## TASK DESCRIPTION:
In the piece on the "RBG" documentary below, write out the passage word for word, starting at "If you’re already" and ending at "oft-heard Ginsburg quote).".

** begin SELECTION **

If you’re already down with “RBG”—this year’s hit documentary on Ruth Bader Ginsburg, which makes its TV debut Sept. 3 on CNN—you will know it’s about a woman who was centerstage in our national struggle for gender equality and equal rights long before she was made an associate justice of the U.S. Supreme Court. (“All I ask of our brethren is that they take their feet off our necks,” is one oft-heard Ginsburg quote).
The unbridled venom spewed at such a tiny woman comes across as unseemly, if not wildly unexpected.
You will also probably be aware that, despite the hero-worship lavished on the so-called “notorious RBG,” there’s another view of Ginsburg, which directors Julie Cohen and Betsy West acknowledge with a smattering of alt-right voices laid over the introductory music to their movie:
“This witch! This evil-doer! This monster!”– Michael Savage
“An absolute disgrace” – Donald Trump
“She’s a zombie. The woman’s a zombie” – Bill O’Reilly.

** end SELECTION **
** begin EXCERPTED DATA **

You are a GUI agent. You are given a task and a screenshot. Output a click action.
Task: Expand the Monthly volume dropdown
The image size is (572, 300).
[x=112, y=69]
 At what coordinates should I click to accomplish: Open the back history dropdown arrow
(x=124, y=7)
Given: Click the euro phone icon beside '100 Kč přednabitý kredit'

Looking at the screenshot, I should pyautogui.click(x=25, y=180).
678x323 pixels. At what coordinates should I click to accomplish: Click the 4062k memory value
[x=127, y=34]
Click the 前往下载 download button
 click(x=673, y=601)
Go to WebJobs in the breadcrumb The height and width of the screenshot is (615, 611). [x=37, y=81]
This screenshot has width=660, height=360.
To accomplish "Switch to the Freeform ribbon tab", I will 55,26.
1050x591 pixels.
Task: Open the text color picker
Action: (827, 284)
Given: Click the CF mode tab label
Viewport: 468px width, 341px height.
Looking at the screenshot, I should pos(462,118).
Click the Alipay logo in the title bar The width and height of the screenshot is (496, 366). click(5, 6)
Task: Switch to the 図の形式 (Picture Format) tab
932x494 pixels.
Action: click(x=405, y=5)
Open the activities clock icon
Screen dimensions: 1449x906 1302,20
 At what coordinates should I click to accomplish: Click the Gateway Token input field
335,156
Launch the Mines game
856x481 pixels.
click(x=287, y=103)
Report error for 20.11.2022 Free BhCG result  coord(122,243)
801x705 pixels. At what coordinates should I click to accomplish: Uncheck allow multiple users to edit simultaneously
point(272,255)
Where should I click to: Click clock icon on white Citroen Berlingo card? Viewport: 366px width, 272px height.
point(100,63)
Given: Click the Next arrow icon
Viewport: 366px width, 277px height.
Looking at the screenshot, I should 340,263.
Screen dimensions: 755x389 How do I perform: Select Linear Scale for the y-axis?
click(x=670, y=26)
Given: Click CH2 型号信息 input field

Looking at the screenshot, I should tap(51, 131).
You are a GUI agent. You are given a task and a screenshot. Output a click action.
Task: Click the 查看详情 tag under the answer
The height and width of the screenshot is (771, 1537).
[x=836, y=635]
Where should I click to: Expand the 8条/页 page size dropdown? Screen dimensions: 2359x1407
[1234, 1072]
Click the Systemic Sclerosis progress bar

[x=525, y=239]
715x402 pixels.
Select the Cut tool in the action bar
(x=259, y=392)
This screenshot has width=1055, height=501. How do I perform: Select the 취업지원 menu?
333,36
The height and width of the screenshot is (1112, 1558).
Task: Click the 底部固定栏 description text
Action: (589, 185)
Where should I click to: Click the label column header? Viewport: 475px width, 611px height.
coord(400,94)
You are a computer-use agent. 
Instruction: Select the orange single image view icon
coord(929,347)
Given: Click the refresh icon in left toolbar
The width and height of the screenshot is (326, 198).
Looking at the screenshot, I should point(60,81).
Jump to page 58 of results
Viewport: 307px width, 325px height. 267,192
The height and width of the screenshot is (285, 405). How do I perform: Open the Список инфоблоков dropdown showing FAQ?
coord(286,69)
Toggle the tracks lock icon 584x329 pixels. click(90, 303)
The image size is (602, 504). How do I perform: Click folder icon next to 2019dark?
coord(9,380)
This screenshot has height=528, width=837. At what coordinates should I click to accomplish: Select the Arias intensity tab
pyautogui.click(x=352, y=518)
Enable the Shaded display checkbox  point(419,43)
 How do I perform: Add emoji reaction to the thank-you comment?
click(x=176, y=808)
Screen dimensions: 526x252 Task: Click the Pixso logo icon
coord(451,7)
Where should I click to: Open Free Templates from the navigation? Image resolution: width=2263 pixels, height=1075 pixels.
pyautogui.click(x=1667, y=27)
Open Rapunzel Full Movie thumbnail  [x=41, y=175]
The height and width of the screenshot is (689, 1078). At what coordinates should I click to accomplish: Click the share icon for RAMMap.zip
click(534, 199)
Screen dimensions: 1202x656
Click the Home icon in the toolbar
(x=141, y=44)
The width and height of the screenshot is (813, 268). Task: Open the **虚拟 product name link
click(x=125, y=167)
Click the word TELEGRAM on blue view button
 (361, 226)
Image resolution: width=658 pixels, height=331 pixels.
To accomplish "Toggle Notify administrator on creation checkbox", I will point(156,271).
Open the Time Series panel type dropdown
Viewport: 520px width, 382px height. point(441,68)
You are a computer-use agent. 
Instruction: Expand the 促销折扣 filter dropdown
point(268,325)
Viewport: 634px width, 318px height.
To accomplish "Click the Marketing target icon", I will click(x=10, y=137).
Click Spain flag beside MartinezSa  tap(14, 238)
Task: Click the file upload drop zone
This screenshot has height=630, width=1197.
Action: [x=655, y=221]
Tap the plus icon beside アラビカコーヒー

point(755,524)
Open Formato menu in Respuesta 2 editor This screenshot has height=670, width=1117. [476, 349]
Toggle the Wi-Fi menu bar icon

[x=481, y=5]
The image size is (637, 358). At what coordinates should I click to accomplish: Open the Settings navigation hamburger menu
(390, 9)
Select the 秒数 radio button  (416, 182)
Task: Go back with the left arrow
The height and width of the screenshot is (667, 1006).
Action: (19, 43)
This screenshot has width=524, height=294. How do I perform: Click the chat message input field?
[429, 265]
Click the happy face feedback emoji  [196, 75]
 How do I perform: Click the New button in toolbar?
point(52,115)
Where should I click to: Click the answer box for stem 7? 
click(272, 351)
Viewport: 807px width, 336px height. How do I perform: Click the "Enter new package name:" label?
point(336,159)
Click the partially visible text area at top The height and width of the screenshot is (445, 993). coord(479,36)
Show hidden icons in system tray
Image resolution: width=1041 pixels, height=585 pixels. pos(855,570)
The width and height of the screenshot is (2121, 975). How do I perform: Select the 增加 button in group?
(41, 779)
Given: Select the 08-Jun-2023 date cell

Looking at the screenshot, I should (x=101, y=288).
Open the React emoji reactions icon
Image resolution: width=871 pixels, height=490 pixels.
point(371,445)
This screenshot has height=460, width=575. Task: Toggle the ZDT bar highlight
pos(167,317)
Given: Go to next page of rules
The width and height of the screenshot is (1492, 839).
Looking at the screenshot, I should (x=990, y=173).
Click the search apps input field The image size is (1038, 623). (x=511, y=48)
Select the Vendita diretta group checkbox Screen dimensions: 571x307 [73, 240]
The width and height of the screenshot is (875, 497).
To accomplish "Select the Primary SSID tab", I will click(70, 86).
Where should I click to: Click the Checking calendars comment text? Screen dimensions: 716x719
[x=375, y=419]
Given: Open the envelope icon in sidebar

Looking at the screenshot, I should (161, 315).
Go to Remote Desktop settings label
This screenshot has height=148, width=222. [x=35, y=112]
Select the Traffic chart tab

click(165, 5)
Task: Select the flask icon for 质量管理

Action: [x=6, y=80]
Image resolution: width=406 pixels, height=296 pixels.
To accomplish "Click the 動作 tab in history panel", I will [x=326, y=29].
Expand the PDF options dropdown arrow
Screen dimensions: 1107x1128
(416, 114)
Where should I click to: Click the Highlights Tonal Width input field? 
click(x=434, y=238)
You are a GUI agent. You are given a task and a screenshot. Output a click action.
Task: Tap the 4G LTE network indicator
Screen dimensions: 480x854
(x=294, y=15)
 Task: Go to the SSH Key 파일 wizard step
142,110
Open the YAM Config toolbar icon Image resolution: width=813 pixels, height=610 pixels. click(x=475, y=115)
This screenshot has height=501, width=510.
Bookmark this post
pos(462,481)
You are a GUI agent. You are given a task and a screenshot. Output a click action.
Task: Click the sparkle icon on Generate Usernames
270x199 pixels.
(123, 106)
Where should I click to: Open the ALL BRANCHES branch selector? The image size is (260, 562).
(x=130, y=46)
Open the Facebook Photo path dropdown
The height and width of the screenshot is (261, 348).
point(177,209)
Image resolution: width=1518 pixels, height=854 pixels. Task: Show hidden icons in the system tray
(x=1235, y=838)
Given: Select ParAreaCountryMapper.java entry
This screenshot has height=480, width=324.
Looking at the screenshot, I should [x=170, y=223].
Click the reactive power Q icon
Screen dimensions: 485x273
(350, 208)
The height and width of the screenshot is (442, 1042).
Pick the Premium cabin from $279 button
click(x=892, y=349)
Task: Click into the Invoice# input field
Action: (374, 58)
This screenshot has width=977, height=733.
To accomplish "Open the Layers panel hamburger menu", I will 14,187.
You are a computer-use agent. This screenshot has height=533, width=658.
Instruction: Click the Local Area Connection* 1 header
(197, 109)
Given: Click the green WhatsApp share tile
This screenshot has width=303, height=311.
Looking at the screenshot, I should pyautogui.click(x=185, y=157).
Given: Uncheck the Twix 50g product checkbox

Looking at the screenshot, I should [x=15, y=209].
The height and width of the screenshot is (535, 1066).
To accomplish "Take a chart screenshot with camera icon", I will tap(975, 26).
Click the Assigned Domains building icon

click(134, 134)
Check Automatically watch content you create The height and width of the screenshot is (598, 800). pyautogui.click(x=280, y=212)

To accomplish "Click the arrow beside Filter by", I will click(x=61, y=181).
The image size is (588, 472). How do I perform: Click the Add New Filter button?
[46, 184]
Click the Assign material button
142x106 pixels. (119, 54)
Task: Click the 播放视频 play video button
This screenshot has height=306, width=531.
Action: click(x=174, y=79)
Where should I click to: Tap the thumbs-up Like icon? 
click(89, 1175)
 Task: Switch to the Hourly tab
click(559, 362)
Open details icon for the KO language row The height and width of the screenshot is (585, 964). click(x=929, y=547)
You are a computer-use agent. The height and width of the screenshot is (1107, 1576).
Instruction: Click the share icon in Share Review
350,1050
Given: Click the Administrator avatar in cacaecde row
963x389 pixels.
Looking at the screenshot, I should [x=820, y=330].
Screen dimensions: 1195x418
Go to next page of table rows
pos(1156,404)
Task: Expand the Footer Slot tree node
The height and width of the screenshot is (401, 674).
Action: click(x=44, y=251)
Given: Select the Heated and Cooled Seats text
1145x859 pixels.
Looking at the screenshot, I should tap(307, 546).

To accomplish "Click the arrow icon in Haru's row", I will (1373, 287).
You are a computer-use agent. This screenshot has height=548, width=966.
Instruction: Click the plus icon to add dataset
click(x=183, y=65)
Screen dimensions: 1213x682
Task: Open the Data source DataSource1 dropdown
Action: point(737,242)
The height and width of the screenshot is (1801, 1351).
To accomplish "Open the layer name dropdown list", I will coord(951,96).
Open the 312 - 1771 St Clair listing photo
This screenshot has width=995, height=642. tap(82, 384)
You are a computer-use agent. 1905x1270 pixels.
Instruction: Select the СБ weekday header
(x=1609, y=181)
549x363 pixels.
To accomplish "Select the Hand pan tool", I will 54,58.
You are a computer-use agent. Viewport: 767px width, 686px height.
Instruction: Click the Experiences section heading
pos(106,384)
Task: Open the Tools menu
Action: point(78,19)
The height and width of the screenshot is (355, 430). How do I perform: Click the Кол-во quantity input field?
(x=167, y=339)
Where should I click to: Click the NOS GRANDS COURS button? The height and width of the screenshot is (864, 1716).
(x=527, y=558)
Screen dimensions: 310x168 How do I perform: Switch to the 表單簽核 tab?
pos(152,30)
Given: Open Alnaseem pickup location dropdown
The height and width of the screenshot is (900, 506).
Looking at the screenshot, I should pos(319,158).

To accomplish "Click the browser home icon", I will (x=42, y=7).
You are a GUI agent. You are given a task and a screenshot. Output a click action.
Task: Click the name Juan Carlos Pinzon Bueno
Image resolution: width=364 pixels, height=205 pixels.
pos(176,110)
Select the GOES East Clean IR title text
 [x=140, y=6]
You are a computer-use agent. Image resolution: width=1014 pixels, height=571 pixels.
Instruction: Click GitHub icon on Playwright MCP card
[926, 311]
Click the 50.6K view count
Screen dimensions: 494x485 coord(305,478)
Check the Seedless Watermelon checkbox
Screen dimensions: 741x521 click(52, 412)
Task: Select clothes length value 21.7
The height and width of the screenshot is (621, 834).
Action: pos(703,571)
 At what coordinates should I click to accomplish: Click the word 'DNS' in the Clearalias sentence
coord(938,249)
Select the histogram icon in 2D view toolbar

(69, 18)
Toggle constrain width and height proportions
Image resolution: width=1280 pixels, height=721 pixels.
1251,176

** end EXCERPTED DATA **

## WRITTEN SOLUTION:
If you’re already down with “RBG”—this year’s hit documentary on Ruth Bader Ginsburg, which makes its TV debut Sept. 3 on CNN—you will know it’s about a woman who was centerstage in our national struggle for gender equality and equal rights long before she was made an associate justice of the U.S. Supreme Court. (“All I ask of our brethren is that they take their feet off our necks,” is one oft-heard Ginsburg quote).